Sono in sei, giacche e camicie non dicono molto di loro, ma sono slacciate come la musica che suonano. Nonostante abbiano pubblicato da pochi mesi un nuovo lavoro intitolato The Stage Names, che ha riscosso un grande successo di critica e pubblico, confidano in un repertorio obbiettivamente compatto ed omogeneo e decidono di iniziare il concerto con una canzone presa dal passato. La partenza è di quelle che ti invitano ad entrare e a metterti comodo, “fa come se stessi a casa tua”. Questa è la loro forza: canzoni semplici come il soul nero da cui prendono a piene mani, robuste e oneste come le loro chitarre suonano, sincere e sanguigne come le bistecche che li hanno tirati su laggiù nel Texas. Suonate con poca raffinatezza o precisione, ma con tanta foga da crederci sul serio. Sul palco una band piuttosto seria e formale, come se ad avere la spina attaccata fosse solo il frontman, che con l’acustica si muove nervoso e non sa trattenere il sorriso quando il pubblico acclama perché riconosce gli accordi.
Solo una manciata di brani quando la corrente va via una prima volta, per pochi secondi, e, a dimostrazione di un’esperienza fatta live su live, sanno come togliersi d’impaccio sfruttando a loro favore l’inconveniente.
Tempo di finire il pezzo ed è di nuovo black out.
Stavolta sembra non voler terminare e allora lo spettacolo si trasforma in un set acustico in cui il cantante, generoso, tenta di arrivare fino ai più lontani accompagnando con la chitarra la voce urlata non più di quanto non facesse prima davanti al microfono acceso.
Poi solo accompagnato dal battito delle mani.
Poi il resto della banda(non ci potrebbe essere termine più adatto), tira fuori fisarmonica, mandolino, tromba e percussioni e lo segue fino alla ricomparsa della luce.

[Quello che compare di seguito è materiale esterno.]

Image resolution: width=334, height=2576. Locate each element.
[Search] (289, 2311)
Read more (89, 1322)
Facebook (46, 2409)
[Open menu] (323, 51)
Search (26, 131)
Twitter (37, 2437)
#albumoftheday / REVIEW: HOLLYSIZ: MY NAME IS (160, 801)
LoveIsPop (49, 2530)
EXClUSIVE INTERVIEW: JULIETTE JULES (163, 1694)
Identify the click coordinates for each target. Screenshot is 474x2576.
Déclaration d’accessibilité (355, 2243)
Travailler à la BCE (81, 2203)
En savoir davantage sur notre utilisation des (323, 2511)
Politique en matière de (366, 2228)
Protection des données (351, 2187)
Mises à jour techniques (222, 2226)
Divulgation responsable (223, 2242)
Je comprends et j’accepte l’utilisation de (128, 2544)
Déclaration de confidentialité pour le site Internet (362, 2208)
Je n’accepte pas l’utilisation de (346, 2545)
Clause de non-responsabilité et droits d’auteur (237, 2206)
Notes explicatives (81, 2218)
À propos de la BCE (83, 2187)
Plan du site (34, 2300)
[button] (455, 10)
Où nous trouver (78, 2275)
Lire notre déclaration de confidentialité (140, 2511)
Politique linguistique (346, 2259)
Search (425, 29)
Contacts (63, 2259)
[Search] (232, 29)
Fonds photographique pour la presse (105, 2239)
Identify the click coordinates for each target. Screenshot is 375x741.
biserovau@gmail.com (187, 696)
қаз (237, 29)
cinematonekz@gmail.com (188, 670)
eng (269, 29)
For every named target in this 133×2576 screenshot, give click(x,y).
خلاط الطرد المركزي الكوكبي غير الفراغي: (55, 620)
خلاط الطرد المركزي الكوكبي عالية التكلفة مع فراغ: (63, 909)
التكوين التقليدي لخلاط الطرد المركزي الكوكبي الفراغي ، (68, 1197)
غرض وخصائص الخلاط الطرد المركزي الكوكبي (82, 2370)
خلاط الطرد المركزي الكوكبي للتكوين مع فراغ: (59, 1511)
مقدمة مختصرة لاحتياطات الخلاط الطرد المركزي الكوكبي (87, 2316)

Ed è allora che lo show inizia a crescere, sempre alternandosi tra brani vecchi e nuovi, mai cadendo o cedendo un centimetro, fino a consegnarci una Girl in Port versione Reginetta del Ballo. Con tacchi e trucco per esaltare curve che quando l’avevamo conosciuta ci teneva a nascondere.
Il finale viene affidato ad uno swing che ci ricorda il motivo per cui noi e loro siamo qui, la loro promessa. Perché le ragazze nei porti, abituate con i marinai, magari a queste cose non ci credono più da tempo.